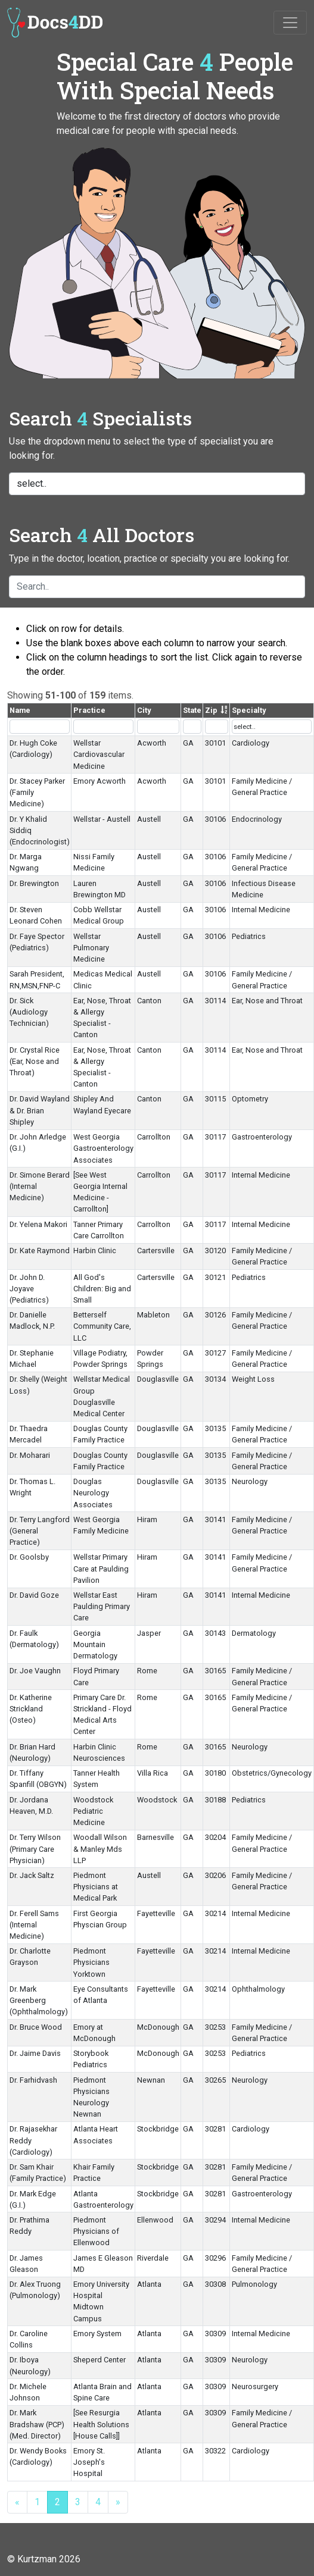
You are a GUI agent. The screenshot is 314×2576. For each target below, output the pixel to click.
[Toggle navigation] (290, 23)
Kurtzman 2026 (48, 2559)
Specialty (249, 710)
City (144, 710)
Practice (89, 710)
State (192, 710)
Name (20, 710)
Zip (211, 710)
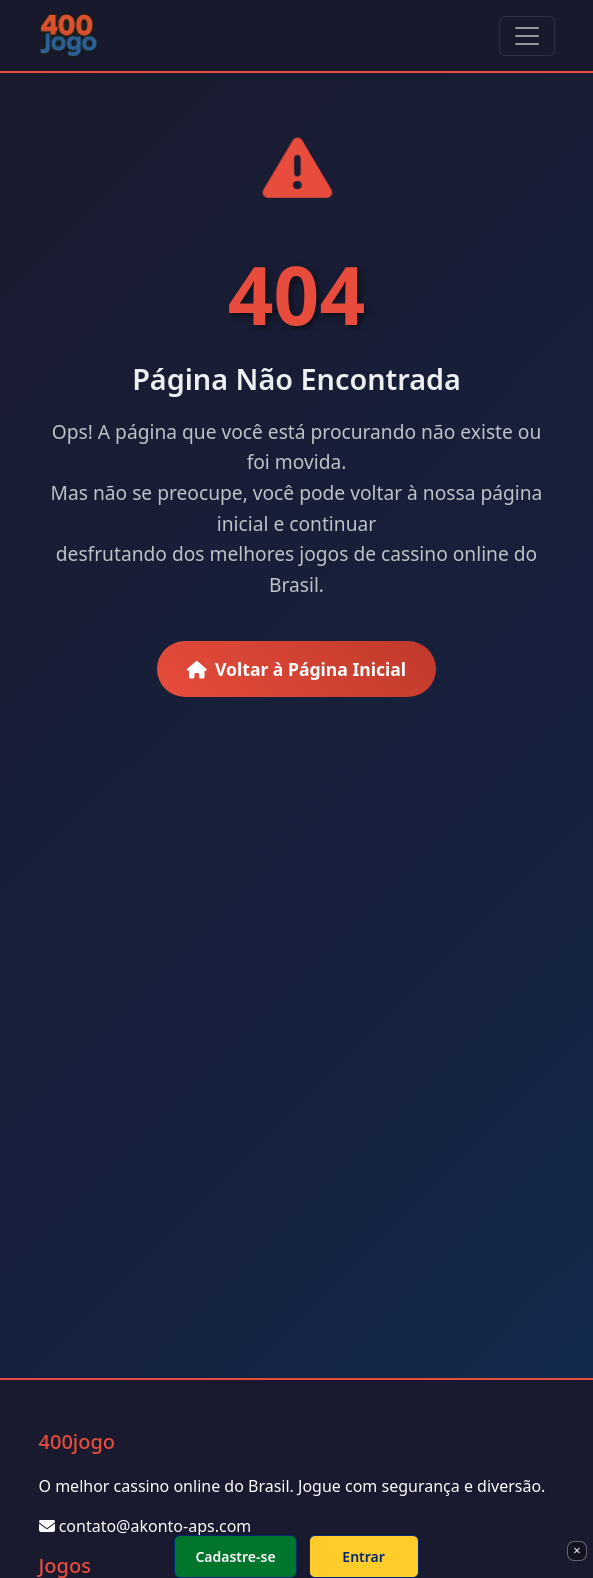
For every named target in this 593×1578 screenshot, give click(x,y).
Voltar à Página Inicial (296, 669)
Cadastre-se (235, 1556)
...
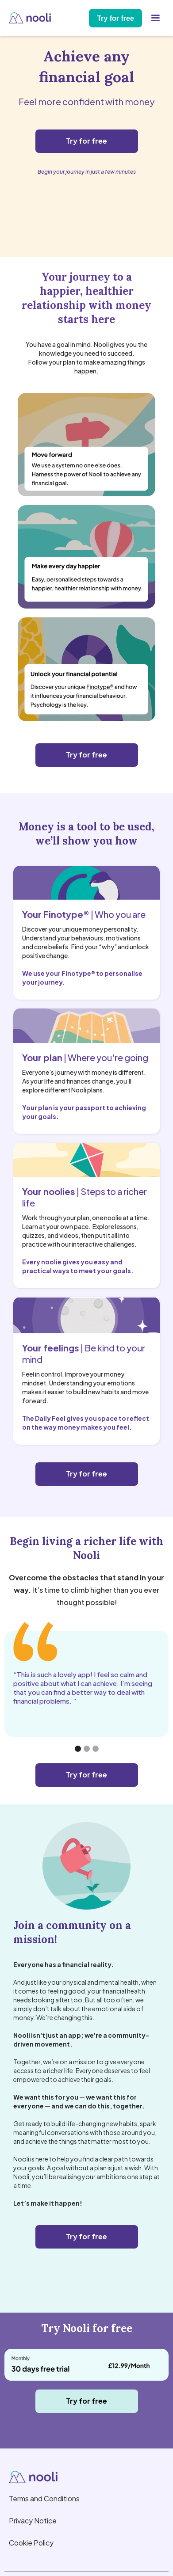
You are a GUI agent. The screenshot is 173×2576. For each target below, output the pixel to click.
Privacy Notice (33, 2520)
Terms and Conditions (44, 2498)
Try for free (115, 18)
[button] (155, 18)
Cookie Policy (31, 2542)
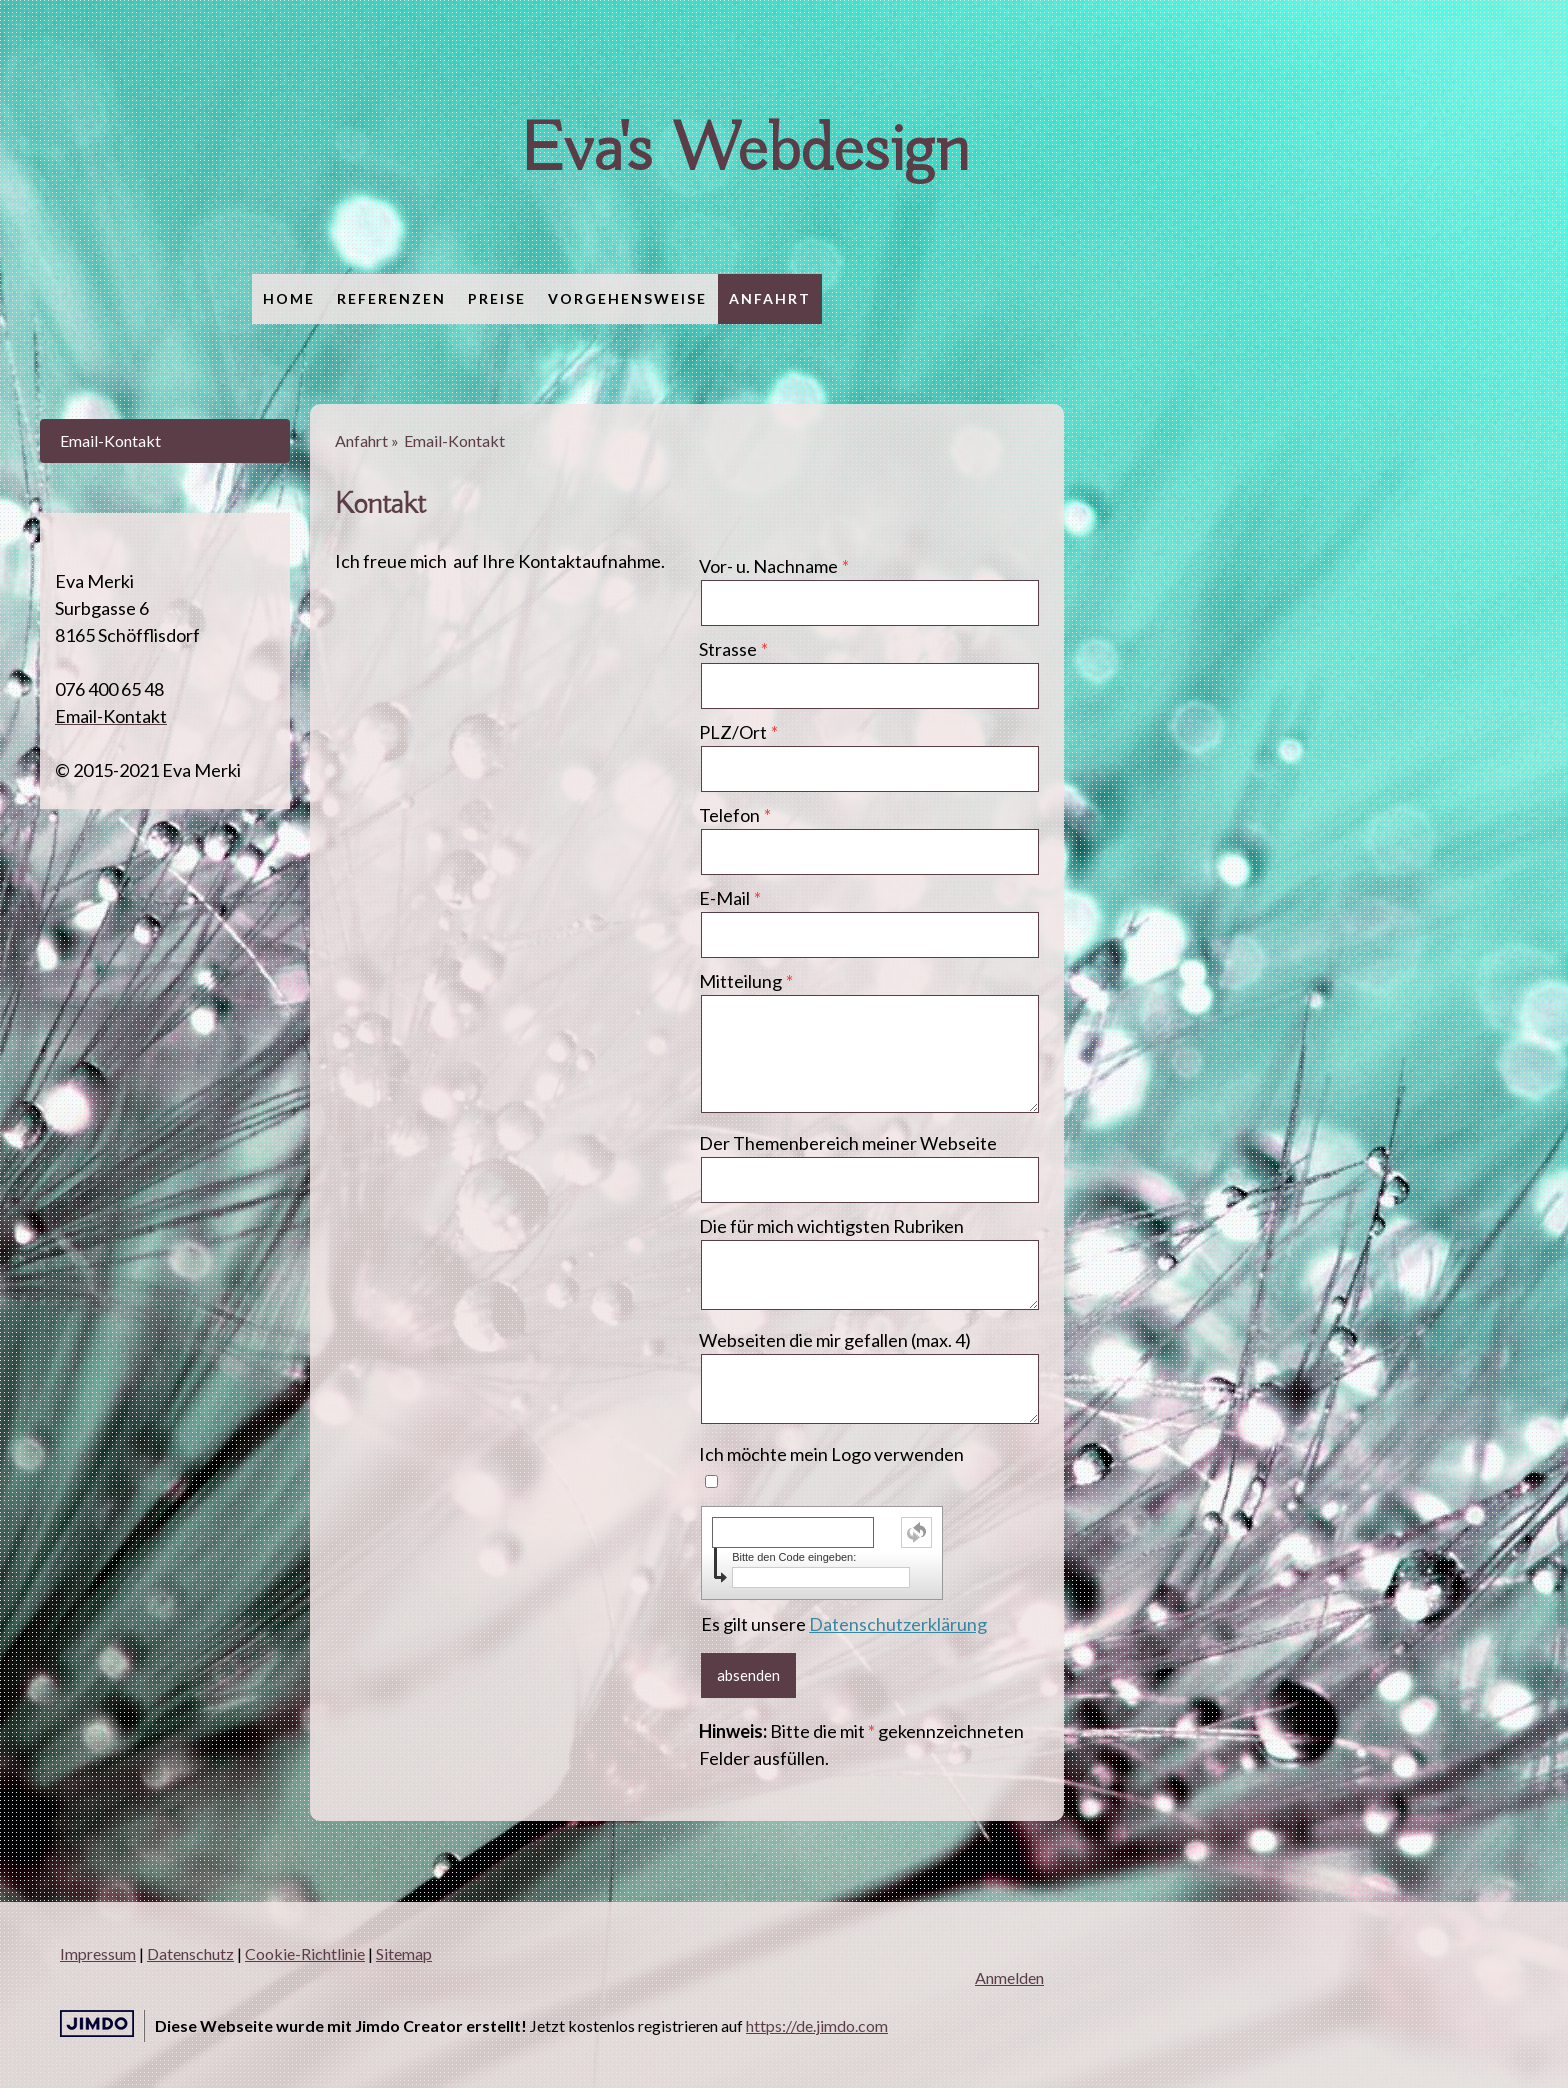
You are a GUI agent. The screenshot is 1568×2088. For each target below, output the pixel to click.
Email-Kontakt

§ **Your objective**
Rewrite the rows from the line with "State (192, 710)" to the line with "Voltar à Página Inicial (296, 669)", replacing "screenshot" with "image" and keeping everything else the same. Leave out the pictures.

§ **Expected answer**
State (192, 710)
Name (20, 710)
Zip (211, 710)
For every named target in this 593×1578 image, give click(x,y).
Voltar à Página Inicial (296, 669)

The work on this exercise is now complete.